Existe una posibilidad que no puede ignorarse: que el tribunal, al evaluar los hechos, en la etapa de determinación de causa y la posterior vista preliminar, concluya que se trata de un delito menor o de una falta que no conlleva la pérdida automática de jurisdicción. En ese escenario, el caso se mantendría bajo el amparo del sistema juvenil, con sus garantías de rehabilitación, confidencialidad y proporcionalidad. O, en su defecto, se atendería entonces la vista de renuncia de jurisdicción.
Procesar a un menor como adulto no es una decisión liviana. Implica exponerlo a penas más severas, a procesos penales ordinarios y a una narrativa pública distinta. Por eso, incluso cuando la ley permite el cambio de jurisdicción, el proceso debe necesariamente iniciar en el Tribunal de Menores, donde se evalúa la causa probable, se garantiza representación legal y confidencialidad, hasta que recaiga la determinación final sobre jurisdicción.
Lo contrario puede resultar en un daño irreparable. El proceso iniciado en el caso que miramos fue dirigido por el Ministerio Público. La menor imputada no tuvo el espacio inicial de protección ofrecido por la Ley 88; no fue tratada como menor, no hubo confidencialidad, se divulgaron imágenes, se ofreció su nombre completo, su arresto y el inicio de su vista preliminar fueron transmitidos por televisión y redes. Se comprometieron todas las protecciones incluyendo el principio de presunción de inocencia que la cobija. Todo ello ocurre aun cuando ni siquiera hay claridad definitiva sobre cómo ocurrieron los hechos. Resulta encomiable la medida tomada por la jueza de vista preliminar en protección de la identidad pública de los menores que serán parte del proceso, incluyendo la imputada.
En este caso se despojó al tribunal de su rol adjudicativo inicial. El fiscal se convirtió en juez de causa y adjudicador de la jurisdicción. Esto también envuelve la confiabilidad del sistema judicial. Ni imaginar si su determinación no llenara las expectativas públicas.
Estas etapas preliminares requerían primero la validación del quantum de prueba del delito imputado y la determinación de la pérdida de jurisdicción, hecha por un tribunal riguroso, objetivo e independiente, antes de continuar el proceso como adulta. La justicia no puede operar por atajos. En casos tan graves como éste, el rigor procesal es parte de la justicia misma. Si el dolor lleva a saltarnos las garantías, estamos reaccionando, castigando, vengándonos, tomando esa justicia en nuestras propias manos.

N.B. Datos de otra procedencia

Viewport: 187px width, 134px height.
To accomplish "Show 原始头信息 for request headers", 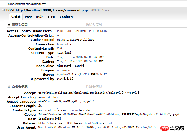I will click(x=94, y=86).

Necesitamos una justicia firme, pero también garantista en su respeto por los derechos humanos, incluso en los momentos más difíciles. Que su ansia no nos convierta en lo mismo que condenamos. Que reconozca la gravedad de los actos, pero que respete los procesos. Una justicia que no confunda rigor con atropello. Porque proteger a la niñez, incluso cuando transgrede, es proteger el futuro de nuestra sociedad. Como sabiamente escuché decir: las virtudes de un sistema se prueban en los casos extremos.